-- Records to use follows --

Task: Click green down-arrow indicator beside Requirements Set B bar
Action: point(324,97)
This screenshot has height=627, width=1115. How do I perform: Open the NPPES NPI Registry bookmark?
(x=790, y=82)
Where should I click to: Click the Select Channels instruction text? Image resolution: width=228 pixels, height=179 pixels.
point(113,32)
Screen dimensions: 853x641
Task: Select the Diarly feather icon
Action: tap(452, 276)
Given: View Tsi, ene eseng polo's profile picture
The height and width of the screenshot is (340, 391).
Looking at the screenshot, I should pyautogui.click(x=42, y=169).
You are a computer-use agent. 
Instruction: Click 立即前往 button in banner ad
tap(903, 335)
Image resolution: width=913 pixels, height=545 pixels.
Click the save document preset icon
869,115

-- Records to use concluded --
-- Records to use follows --

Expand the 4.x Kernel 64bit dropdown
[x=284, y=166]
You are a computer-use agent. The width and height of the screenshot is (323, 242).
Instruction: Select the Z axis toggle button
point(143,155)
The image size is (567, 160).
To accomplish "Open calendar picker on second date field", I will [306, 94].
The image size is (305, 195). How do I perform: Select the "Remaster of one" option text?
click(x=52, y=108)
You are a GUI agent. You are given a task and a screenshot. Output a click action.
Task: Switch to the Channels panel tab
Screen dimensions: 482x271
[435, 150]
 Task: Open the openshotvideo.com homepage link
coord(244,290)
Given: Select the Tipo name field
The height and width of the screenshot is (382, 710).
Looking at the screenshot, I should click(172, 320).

-- Records to use concluded --
-- Records to use follows --

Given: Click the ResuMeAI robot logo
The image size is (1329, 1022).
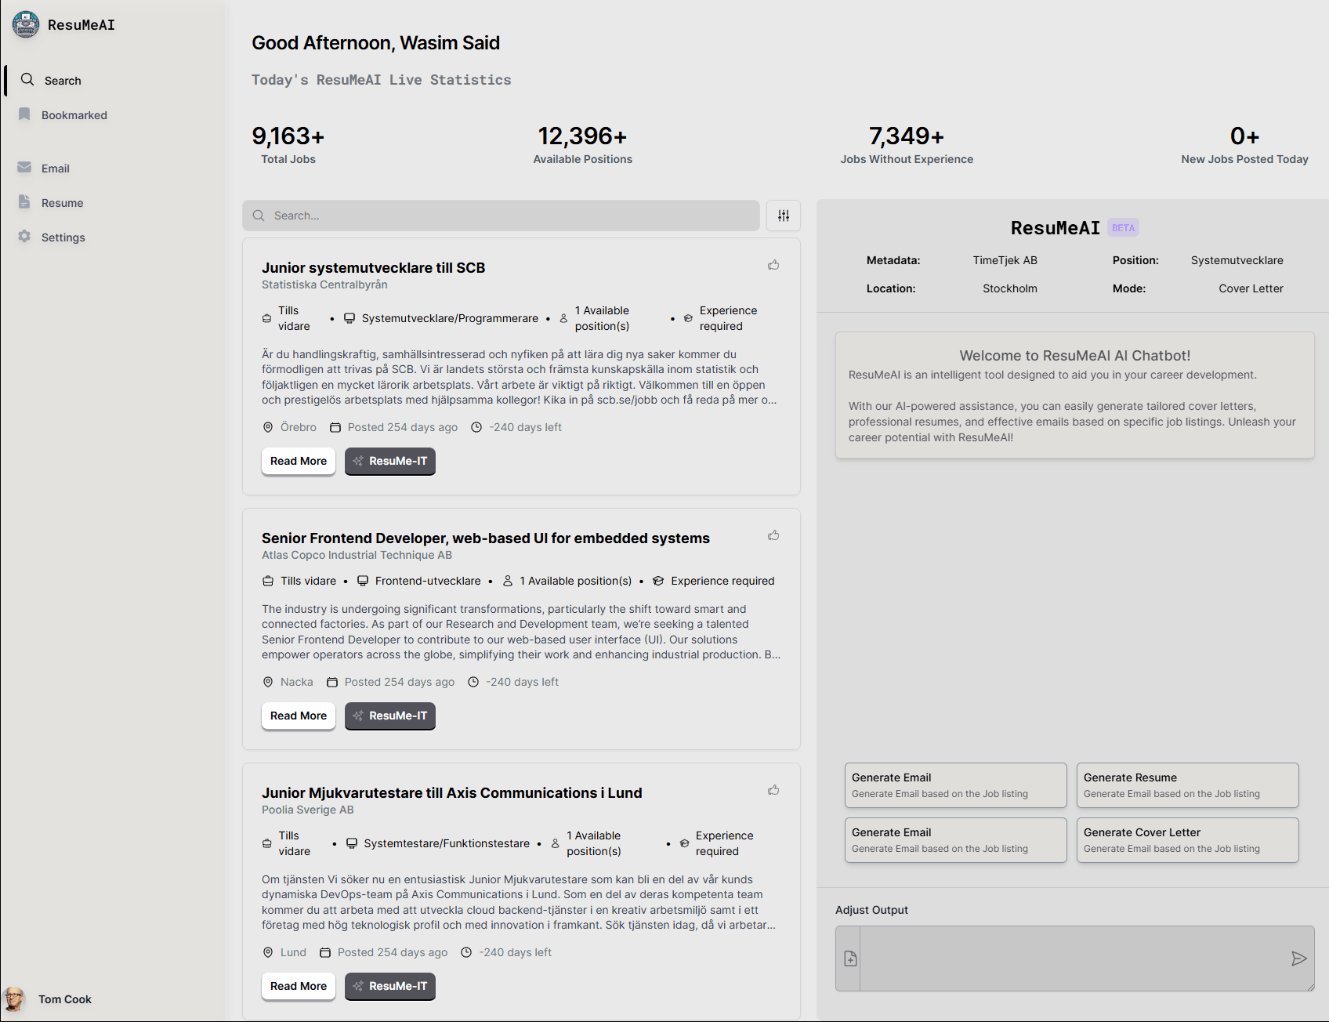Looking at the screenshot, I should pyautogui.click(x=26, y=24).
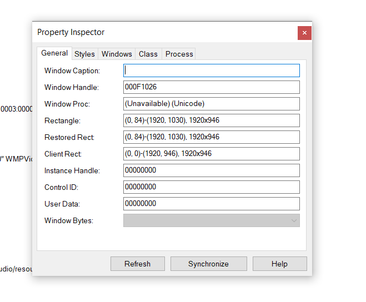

-- Records to use concluded --

What is expected - In the records above, the line with "You are a GUI" marks the start and the line with "Given: Select the Tipo name field" marks the end; copy that stretch exactly, both lines included, and nothing else.

Answer space -
You are a GUI agent. You are given a task and a screenshot. Output a click action.
Task: Switch to the Channels panel tab
Screen dimensions: 482x271
[435, 150]
 Task: Open the openshotvideo.com homepage link
coord(244,290)
Given: Select the Tipo name field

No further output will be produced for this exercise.